Space flight causes astronauts’ bodies to undergo extreme stress, putting them at heightened risk of developing diseases and experiencing severe medical complications. Although the negative effects of space on the human body have long been known, NASA is now investigating how much higher the risks are to an astronaut’s health are when they undertake longer missions than a six-month stint on the international space station.

Deep space missions, such as a journey to Mars, also require new methods to deal with medical emergencies quickly as communication channels become much too slow when astronauts venture away from the space station.

To support astronauts in dealing with medical emergencies themselves, US-based medical gaming company Level Ex has received an undisclosed grant from the Translational Research Institute for Space Health (TRISH) to virtually simulate how the human body changes and is affected by space. This model will be used to train astronauts to treat diseases and perform medical procedures without needing to wait for an hour to receive instructions from mission control.

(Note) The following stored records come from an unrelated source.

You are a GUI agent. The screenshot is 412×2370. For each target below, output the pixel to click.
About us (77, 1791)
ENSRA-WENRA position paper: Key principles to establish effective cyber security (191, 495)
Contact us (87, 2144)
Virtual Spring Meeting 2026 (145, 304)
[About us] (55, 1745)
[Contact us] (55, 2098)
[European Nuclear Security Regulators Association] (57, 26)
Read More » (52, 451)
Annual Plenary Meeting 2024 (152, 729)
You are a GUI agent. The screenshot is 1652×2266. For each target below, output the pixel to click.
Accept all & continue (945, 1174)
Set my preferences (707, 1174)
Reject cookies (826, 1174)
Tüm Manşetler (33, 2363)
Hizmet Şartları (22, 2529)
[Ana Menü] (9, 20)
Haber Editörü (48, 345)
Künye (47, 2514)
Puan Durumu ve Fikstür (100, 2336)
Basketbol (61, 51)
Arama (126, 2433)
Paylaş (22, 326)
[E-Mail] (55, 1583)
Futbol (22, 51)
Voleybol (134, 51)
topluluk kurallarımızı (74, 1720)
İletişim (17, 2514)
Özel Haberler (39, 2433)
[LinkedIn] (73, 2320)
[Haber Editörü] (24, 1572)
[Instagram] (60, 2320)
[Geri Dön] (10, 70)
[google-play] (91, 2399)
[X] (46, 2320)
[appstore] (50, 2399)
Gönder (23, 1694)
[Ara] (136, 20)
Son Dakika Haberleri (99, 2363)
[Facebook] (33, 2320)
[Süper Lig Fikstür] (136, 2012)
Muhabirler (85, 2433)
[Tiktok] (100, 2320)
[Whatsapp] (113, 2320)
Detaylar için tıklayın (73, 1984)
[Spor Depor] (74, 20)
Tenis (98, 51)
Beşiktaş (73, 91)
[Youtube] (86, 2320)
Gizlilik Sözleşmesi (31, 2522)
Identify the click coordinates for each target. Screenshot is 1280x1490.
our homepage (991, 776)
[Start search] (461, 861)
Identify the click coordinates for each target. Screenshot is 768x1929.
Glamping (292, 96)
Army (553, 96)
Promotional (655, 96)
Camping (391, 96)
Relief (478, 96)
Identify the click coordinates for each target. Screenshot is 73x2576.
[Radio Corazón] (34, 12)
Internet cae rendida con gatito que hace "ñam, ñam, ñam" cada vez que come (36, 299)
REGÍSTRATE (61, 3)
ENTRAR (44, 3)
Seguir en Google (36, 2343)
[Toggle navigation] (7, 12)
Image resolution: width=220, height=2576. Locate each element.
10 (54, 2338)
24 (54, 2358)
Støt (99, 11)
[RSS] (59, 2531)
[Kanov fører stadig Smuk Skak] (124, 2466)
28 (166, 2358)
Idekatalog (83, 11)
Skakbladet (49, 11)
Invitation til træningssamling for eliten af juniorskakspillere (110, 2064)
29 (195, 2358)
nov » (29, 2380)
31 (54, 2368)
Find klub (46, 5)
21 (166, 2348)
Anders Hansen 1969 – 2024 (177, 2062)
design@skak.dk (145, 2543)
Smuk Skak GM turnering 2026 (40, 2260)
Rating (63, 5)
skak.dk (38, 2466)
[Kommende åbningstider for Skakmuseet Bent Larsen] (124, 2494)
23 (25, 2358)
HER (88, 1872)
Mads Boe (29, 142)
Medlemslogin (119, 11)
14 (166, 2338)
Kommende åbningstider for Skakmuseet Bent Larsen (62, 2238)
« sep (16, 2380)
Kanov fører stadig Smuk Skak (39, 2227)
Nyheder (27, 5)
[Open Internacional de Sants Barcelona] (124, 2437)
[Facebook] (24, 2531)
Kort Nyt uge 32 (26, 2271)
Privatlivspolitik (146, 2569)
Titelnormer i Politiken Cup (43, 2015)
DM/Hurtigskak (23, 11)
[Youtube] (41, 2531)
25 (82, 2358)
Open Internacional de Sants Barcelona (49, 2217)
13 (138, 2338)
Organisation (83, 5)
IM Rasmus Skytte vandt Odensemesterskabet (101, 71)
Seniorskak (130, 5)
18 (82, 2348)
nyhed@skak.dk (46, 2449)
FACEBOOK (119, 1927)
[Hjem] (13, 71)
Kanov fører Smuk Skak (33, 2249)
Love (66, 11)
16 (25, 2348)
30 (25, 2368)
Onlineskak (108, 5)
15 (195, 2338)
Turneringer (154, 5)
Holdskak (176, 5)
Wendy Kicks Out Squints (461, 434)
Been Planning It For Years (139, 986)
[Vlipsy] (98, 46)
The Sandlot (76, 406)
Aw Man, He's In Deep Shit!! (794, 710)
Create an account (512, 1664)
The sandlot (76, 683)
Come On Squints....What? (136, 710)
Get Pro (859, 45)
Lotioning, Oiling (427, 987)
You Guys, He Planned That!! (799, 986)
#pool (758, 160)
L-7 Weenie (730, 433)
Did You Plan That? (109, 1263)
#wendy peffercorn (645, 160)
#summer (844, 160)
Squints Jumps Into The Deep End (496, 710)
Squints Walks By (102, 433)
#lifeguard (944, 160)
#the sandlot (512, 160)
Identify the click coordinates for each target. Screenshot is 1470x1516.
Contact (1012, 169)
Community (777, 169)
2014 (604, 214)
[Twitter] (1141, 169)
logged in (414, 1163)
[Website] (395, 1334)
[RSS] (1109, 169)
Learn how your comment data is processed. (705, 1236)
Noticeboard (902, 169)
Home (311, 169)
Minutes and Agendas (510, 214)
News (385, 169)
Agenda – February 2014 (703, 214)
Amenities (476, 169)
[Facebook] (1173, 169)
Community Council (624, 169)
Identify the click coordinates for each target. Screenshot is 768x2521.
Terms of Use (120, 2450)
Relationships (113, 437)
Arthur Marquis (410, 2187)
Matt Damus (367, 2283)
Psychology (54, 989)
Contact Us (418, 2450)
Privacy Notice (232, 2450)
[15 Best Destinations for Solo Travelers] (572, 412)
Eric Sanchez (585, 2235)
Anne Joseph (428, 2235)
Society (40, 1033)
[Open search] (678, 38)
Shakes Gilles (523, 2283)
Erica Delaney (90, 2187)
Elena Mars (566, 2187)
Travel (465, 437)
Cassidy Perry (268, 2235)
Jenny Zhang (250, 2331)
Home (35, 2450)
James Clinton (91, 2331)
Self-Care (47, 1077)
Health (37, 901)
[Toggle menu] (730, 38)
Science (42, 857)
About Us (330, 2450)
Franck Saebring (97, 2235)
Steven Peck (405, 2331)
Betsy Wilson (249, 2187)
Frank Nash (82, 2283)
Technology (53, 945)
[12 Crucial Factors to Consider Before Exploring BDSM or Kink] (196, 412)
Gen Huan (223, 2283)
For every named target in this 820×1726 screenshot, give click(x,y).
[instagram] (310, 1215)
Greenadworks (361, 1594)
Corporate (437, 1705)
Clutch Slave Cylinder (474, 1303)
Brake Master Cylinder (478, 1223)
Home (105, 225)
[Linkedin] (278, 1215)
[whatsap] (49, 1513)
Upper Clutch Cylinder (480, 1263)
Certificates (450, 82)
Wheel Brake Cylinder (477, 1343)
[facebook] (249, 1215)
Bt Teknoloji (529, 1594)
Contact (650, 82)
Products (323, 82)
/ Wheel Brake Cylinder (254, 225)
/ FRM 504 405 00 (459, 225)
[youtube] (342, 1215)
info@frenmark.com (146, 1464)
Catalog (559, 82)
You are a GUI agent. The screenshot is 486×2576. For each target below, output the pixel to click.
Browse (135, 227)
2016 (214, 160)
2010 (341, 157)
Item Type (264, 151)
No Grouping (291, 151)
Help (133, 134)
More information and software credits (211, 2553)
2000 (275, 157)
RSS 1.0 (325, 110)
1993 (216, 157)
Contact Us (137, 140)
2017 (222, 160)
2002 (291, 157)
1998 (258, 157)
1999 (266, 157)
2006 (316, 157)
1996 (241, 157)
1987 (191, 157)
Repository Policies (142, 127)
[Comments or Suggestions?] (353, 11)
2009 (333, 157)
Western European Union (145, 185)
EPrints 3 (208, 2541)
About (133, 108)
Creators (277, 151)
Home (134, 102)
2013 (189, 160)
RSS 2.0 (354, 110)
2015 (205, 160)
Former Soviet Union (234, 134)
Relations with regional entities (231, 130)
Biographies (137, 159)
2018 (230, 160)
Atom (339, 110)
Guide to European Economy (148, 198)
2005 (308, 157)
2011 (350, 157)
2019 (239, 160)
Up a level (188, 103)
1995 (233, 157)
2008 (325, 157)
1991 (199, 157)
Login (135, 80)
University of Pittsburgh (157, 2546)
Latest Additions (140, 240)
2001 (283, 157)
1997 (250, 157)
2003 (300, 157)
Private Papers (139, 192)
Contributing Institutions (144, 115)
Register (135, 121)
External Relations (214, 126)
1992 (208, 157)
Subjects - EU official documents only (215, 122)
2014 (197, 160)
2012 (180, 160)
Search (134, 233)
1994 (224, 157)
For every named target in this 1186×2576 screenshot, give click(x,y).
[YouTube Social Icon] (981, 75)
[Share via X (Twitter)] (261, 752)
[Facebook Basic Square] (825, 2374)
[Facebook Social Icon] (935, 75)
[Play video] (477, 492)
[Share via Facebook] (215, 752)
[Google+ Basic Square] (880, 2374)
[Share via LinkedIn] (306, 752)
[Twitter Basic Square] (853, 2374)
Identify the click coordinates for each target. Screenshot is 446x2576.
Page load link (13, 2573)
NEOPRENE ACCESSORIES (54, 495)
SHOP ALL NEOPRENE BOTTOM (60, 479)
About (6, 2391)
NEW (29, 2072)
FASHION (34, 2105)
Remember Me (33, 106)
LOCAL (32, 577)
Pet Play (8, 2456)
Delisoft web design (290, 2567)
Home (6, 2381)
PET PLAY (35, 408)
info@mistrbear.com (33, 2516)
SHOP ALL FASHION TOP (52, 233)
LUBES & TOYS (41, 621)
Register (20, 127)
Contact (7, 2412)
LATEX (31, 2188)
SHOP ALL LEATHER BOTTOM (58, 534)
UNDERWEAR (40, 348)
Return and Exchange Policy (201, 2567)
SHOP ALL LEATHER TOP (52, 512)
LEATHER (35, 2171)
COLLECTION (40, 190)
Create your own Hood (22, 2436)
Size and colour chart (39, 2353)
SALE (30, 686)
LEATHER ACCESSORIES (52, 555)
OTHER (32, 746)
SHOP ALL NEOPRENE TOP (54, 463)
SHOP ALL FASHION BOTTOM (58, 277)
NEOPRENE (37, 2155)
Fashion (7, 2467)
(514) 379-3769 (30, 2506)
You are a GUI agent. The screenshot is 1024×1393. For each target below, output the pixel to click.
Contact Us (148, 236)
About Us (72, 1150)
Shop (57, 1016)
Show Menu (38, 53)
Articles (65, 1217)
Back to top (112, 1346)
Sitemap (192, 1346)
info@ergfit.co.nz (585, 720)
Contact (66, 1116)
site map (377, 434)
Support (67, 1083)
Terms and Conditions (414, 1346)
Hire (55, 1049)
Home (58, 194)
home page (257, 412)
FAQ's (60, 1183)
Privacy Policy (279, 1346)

Medical challenges facing astronauts in space

Lack of, or zero, gravity and consequential long-term weightlessness has serious adverse effects on the bodies of astronauts, including muscle atrophy in the heart due to a loss of fluid volume and the deterioration of the skeleton as bones and muscles lose mass.

These effects were revealed by NASA’s comparative study of astronaut Scott Kelly and his twin brother Mark. The one-year trial found that Scott developed a thickening in his retina and in his carotid artery, compared to Mark who stayed on earth. He also experienced damage to his DNA and changes in gene expression, the long-term effects of which are unknown.

In addition to heightened strain on the heart and muscle wasting, Level Ex vice-president and medical director Eric Gantwerker notes that astronauts experience increased intracranial pressure, especially while in deep space. This has “a lot of downstream effects, such as on the eye, which can cause vision changes.”

Another example pointed out by Gantwerker are another gravity dependent system, the kidneys. “Because the bones of the body don’t react well to low-gravity, and they actually re-form and a lot of the calcium gets pulled from the bones, put back into the bloodstream, and the kidney has a process that,” he explains.

Since these specific, higher risk scenarios will never be seen on Earth, keeping astronauts healthy is a serious challenge for the space agency; one that is only going to be compounded as they travel further into space.

Currently, healthcare is managed through contact with mission control and by returning the crew back to earth if need be. But, this will not be possible during a three-year trip where NASA explains “once you burn your engines, there is no turning back”. Consequently, if space agencies want to achieve to goal of traveling further into space, they need to develop  ways for astronauts to deal with medical emergencies autonomously.

Video game-based medical training for astronauts

Building upon LevelEx’s belief that “games have perfected [medical training],” since they “give you just enough ability to face a certain challenge and motivate you to keep going forward [by] upping the challenge at every turn,” as Gantwerker explains, the company is “eager to apply the work we’ve done to another critically important area of healthcare,” as CEO Sam Glassenberg told ZD Net.

The company has leveraged NASA’s extensive research and data on how human bodies are effected by space, and will combine this with its cutting edge gaming technology – particularly cisco simulators and fluid dynamics – to model and recreate emergency medical scenarios unique to space.

This virtual environment will be able to “train [astronauts] on something that they have never seen before.” This is especially important as astronauts venture into deep space and the “communication turnaround is 40 minutes there and 40 minutes back; that’s too long to wait in an emergency scenario,” Gantwerker notes.

The situation is not comparable with “military medics or paramedics, where if they have a problem that’s beyond their scope, they can just call somebody, and that person can take them through and tell them what to do.”

Gantwerker adds gaming technology is particularly important for space because, unlike on earth, there are fewer opportunities’ for training on real people.

Real world application of the simulation

Although the specifics of the Level Ex platform and its curriculum are yet to be agreed with NASA, Gantwerker explains the company is planning to model and create games for certain disease states commonly observed in astronauts while in space.

The company envisions that the medical game will be used by astronauts both during their standard pre-space flight training and while they are on the space flight.

As Gantwerker notes: “When we start going through deep space missions, they will have a lot of time on their hands and it would be nice to have something that they can use to learn during the actual passage into deep space.”

“Unforeseen emergencies are always going to happen, the hope is the skills they have at their fingertips from their training will allow them to handle the situation”, however, Gantwerker notes that Level Ex plans to feed data from the real world medical situations that emerge to help improve its virtual simulation platform for use in other missions.

Can space simulation help patients back on earth?

Not only will simulating the human body in space enable astronauts to deal with medical emergencies effectively and autonomously, real world information garnered from space missions will have “terrestrial applications [in terms of] how can we train physicians” on Earth, according to Gantwerker.

“A lot of the conditions that happen in microgravity or zero gravity actually happen on terrestrial Earth – they just don’t necessarily happen for the same reason – so the conditions and the treatment are often the same.”

One example Gantwerker points to is intracranial pressure. “Some of the learnings how to assess and treat intracranial pressure in space can come back and actually train physicians back on earth.”